**Source data:**
□ □ □ □ □
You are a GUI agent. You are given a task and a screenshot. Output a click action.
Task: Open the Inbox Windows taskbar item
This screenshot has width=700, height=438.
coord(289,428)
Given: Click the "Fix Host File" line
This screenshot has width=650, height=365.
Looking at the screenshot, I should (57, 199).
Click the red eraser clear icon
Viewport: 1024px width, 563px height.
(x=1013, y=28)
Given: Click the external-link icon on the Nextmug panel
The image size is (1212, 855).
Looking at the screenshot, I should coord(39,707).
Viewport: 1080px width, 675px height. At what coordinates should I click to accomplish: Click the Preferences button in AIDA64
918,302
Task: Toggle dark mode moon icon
□ □ □ □ □
**Task brief:** Please print the data above exactly as it appears.

**Output of the task:**
You are a GUI agent. You are given a task and a screenshot. Output a click action.
Task: Open the Inbox Windows taskbar item
This screenshot has width=700, height=438.
coord(289,428)
Given: Click the "Fix Host File" line
This screenshot has width=650, height=365.
Looking at the screenshot, I should (57, 199).
Click the red eraser clear icon
Viewport: 1024px width, 563px height.
(x=1013, y=28)
Given: Click the external-link icon on the Nextmug panel
The image size is (1212, 855).
Looking at the screenshot, I should coord(39,707).
Viewport: 1080px width, 675px height. At what coordinates should I click to accomplish: Click the Preferences button in AIDA64
918,302
Task: Toggle dark mode moon icon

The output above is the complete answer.